PDF(Pubmed)
Abstract:
For patients with hereditary breast and ovarian cancer, the probability of carrying two pathogenic variants (PVs) in dominant cancer-predisposing genes is rare. Using targeted next-generation sequencing (NGS), we investigated a 49-year-old Caucasian woman who developed a highly aggressive breast tumor. Our analyses identified an intragenic germline heterozygous duplication in BRCA1 with an additional likely PV in the TP53 gene. The BRCA1 variant was confirmed by multiplex ligation probe amplification (MLPA), and genomic breakpoints were characterized at the nucleotide level (c.135-2578_442-1104dup). mRNA extracted from lymphocytes was amplified by RT-PCR and then Sanger sequenced, revealing a tandem duplication r.135_441dup; p.(Gln148Ilefs*20).

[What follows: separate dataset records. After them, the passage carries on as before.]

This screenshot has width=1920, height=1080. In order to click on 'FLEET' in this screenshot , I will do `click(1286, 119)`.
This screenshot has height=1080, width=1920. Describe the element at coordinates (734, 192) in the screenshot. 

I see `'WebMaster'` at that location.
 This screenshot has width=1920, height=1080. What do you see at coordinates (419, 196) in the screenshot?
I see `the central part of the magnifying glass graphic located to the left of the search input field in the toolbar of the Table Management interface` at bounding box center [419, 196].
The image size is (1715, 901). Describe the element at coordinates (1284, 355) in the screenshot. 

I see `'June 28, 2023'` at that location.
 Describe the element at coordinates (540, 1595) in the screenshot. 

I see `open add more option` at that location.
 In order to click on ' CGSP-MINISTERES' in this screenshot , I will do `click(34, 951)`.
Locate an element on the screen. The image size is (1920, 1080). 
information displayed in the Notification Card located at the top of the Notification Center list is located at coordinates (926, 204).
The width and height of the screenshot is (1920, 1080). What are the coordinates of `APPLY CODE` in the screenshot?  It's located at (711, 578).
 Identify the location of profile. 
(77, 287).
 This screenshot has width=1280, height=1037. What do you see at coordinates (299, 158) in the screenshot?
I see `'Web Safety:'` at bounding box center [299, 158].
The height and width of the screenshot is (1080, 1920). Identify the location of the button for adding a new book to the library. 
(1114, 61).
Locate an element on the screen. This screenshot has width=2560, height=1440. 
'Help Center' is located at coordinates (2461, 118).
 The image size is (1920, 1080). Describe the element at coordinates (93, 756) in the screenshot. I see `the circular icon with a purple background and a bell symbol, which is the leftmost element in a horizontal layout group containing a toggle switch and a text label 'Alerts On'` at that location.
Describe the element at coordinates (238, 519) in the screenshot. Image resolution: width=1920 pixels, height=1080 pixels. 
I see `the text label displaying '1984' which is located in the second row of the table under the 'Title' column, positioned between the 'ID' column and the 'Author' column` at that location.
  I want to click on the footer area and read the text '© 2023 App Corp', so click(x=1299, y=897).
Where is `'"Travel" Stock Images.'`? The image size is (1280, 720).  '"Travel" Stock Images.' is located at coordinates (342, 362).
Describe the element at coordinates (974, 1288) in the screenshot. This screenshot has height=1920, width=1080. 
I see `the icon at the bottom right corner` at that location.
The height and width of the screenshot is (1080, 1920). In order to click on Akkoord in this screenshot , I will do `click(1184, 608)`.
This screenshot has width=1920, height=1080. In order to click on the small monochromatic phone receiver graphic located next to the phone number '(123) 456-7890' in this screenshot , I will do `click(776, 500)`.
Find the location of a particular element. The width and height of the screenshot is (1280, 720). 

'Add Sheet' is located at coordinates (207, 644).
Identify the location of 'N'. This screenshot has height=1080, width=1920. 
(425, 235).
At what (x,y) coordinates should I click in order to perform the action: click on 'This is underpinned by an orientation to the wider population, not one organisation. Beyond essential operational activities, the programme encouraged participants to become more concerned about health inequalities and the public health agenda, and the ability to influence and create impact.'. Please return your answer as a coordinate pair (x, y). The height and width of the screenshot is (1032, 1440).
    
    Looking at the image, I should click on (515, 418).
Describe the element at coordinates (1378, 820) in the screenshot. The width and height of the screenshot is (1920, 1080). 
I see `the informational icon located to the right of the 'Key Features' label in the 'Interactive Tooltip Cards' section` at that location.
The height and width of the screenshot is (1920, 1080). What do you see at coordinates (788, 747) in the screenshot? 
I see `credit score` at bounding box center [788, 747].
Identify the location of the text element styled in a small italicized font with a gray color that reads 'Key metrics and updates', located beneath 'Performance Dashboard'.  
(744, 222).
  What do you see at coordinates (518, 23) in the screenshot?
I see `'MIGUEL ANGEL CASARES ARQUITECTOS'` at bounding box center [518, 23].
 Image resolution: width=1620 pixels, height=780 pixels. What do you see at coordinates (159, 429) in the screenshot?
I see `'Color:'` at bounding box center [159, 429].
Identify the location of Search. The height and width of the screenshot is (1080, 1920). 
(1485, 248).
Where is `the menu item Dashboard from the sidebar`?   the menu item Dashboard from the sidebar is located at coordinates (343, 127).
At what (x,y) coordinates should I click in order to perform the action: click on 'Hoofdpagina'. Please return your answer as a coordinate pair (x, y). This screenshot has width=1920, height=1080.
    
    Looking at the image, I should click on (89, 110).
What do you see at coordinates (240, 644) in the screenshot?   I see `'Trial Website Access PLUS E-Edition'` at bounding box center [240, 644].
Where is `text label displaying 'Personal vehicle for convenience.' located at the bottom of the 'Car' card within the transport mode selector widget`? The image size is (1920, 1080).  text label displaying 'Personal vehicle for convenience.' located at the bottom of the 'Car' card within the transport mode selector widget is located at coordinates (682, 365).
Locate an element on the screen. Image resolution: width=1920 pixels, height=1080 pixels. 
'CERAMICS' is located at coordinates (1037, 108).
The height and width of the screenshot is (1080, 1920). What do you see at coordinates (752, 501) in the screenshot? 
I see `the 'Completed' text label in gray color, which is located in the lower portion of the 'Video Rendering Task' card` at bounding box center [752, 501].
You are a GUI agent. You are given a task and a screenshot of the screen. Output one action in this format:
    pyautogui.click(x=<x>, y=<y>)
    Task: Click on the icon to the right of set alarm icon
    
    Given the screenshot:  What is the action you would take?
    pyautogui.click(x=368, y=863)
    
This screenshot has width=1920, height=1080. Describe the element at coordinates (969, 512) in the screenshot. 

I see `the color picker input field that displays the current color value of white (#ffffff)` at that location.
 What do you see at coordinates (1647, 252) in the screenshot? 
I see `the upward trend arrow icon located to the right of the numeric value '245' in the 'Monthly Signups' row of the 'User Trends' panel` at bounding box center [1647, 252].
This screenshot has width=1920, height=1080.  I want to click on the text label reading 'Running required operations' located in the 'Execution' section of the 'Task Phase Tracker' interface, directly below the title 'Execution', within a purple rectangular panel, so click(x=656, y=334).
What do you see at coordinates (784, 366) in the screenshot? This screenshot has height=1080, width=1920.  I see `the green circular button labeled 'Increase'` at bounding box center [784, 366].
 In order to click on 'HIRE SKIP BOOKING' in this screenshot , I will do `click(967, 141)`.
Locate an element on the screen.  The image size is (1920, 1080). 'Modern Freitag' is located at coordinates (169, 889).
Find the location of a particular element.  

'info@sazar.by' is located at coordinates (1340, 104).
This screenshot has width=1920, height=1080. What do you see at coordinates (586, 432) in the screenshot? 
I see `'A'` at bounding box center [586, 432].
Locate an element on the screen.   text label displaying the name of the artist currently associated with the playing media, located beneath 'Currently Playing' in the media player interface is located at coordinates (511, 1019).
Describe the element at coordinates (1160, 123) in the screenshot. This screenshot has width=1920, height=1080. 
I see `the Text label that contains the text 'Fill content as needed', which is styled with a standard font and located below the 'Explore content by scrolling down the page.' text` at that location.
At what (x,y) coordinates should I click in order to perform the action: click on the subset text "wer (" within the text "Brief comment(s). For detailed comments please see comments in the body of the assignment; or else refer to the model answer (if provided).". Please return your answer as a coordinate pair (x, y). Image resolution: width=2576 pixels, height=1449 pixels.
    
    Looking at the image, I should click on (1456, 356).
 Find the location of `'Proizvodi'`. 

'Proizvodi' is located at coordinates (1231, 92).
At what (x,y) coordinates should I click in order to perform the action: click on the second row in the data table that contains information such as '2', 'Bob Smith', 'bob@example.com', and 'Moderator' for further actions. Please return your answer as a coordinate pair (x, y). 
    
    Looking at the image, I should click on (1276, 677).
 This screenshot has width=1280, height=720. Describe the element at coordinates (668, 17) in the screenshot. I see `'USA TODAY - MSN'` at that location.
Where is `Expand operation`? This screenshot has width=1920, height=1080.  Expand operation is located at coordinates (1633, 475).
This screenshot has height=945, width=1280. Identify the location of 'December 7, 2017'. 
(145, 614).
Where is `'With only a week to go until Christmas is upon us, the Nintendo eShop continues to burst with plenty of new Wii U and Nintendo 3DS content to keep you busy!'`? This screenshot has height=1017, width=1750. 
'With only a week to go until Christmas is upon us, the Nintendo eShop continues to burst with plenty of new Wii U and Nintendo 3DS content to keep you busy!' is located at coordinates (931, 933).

This duplication results in the synthesis of a truncated and, most likely, nonfunctional protein. Following functional studies, the TP53 exon 5 c.472C > T; p.(Arg158Cys) missense variant was classified as likely pathogenic by the Li-Fraumeni Syndrome (LFS) working group. This type of unexpected association will be increasingly identified in the future, with the switch from targeted BRCA sequencing to hereditary breast and ovarian cancer (HBOC) panel sequencing, raising the question of how these patients should be managed. It is therefore important to record and investigate these rare double-heterozygous genotypes.
摘要:
对于遗传性乳腺癌和卵巢癌患者,在显性癌症易感基因中携带两种致病变异体(PV)的可能性很少.使用靶向下一代测序(NGS),我们调查了一名49岁的白人女性,她发展了一种高度侵袭性的乳腺肿瘤.我们的分析确定了BRCA1中的基因内种系杂合子复制,TP53基因中可能有额外的PV。通过多重连接探针扩增(MLPA)确认BRCA1变体,和基因组断点在核苷酸水平表征(c.135-2578_442-1104dup)。通过RT-PCR扩增从淋巴细胞中提取的mRNA,然后进行Sanger测序,揭示串联重复r.135_441dup;p.(Gln148Ilefs*20)。这种重复导致合成的截断和,最有可能的是,无功能蛋白质。在功能研究之后,TP53外显子5c.472C>T;p。(Arg158Cys)错义变异被Li-Fraumeni综合征(LFS)工作组归类为可能致病。这种类型的意外关联将在未来越来越多地被识别,随着从靶向BRCA测序到遗传性乳腺癌和卵巢癌(HBOC)组测序的转变,提出了如何管理这些患者的问题。因此,重要的是记录和研究这些罕见的双杂合基因型。